Saved data entries
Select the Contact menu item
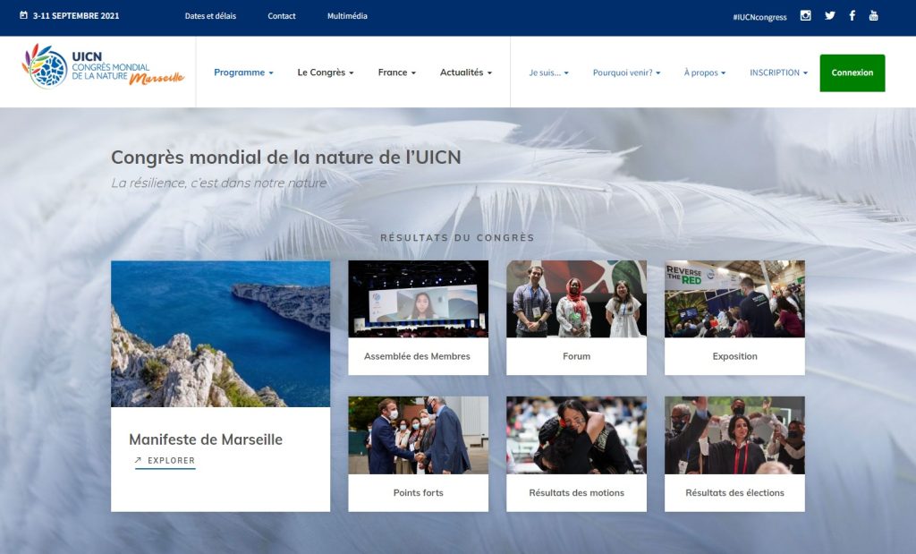Viewport: 916px width, 554px height. 281,15
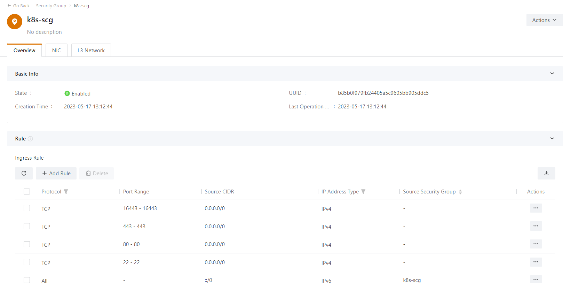This screenshot has height=283, width=563.
Task: Click Go Back link
Action: click(19, 6)
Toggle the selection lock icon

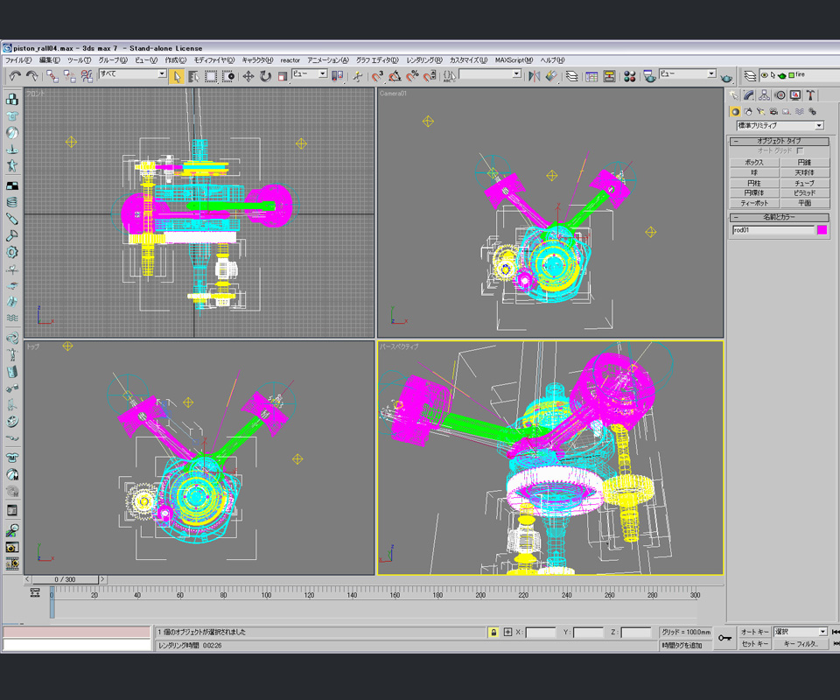(494, 632)
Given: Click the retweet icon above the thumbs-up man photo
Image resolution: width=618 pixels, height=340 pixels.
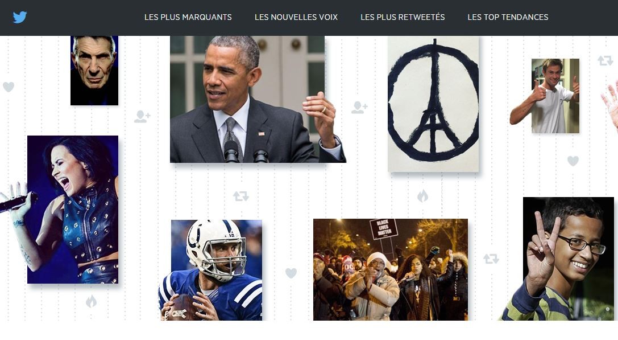Looking at the screenshot, I should [x=605, y=60].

WORK REQUIRED:
Every line from the one holding "Given: Click the" through the last line of the entries above, and nothing else, is to be restated word for word. Pictures stay out.

ANSWER AREA:
Given: Click the retweet icon above the thumbs-up man photo
Image resolution: width=618 pixels, height=340 pixels.
Looking at the screenshot, I should [x=605, y=60].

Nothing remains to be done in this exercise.